Fix #2873: DataQuality test specifications and APIs #2906

harshach · 2022-02-22T01:46:48Z

Describe your changes :

see #2873

Type of change :

New feature

Frontend Preview (Screenshots) :

For frontend related change, please link screenshots of your changes preview! Optional for backend related changes.

Checklist:

I have read the CONTRIBUTING document.
I have performed a self-review of my own.
I have tagged my reviewers below.
I have commented on my code, particularly in hard-to-understand areas.
My changes generate no new warnings.
I have added tests that prove my fix is effective or that my feature works.
All new and existing tests passed.

Reviewers

github-actions · 2022-02-22T01:47:12Z

Schema Change Detected. Needs ingestion-core version bump

Please run make core_bump_version_dev in the project's root and commit the changes to _version.py in this PR. Please ignore if this has been handled already.

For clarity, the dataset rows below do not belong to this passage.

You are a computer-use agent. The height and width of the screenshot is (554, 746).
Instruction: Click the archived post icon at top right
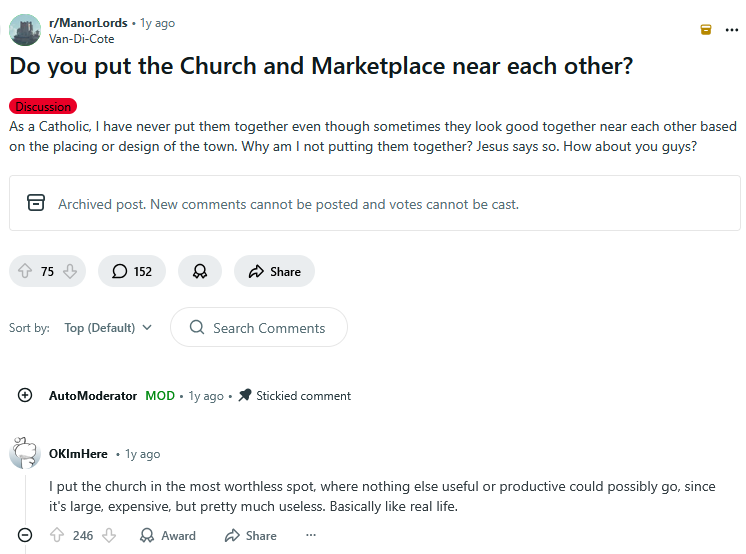tap(706, 30)
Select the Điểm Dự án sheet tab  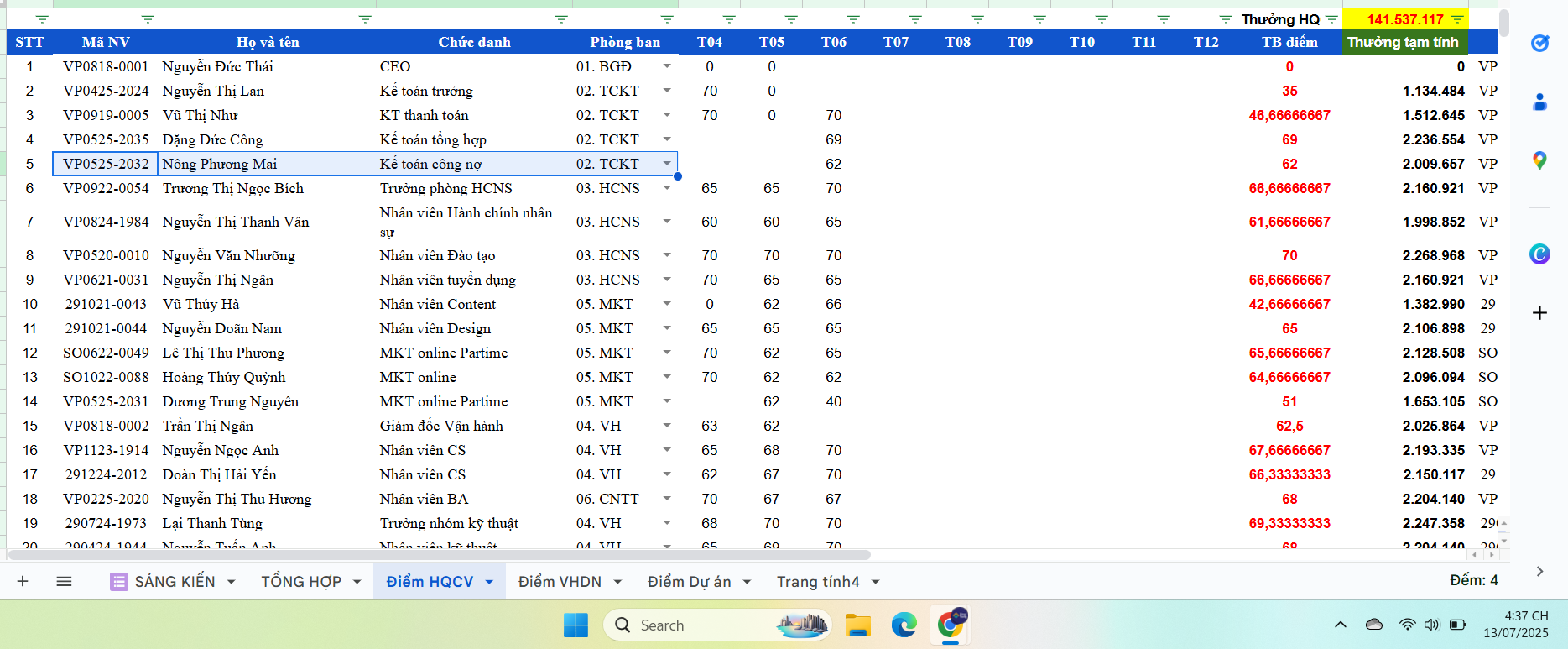689,582
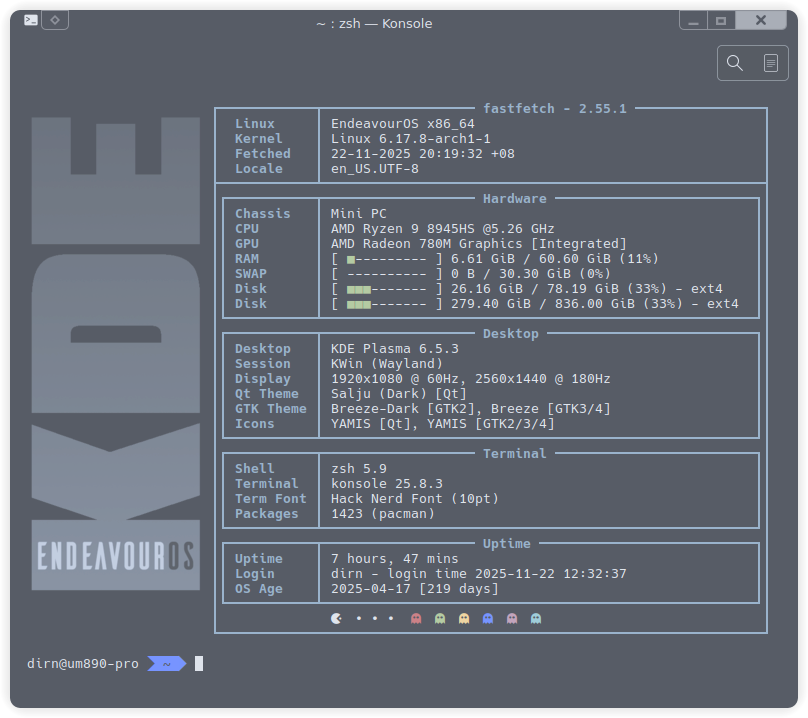Click the terminal cursor block

(199, 663)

sonarcloud · 2022-02-22T02:07:01Z

[catalog] Kudos, SonarCloud Quality Gate passed!

0 Bugs
0 Vulnerabilities
0 Security Hotspots
0 Code Smells

No Coverage information
No Duplication information

catalog-rest-service/src/main/resources/json/schema/tests/basic.json

sureshms · 2022-02-22T04:32:48Z

catalog-rest-service/src/main/resources/json/schema/tests/basic.json

+          "name": "ColumnTest"
+        }
+      ]
+    },


If we add tests for say reports, dashboards and other data assets, would they be defined here?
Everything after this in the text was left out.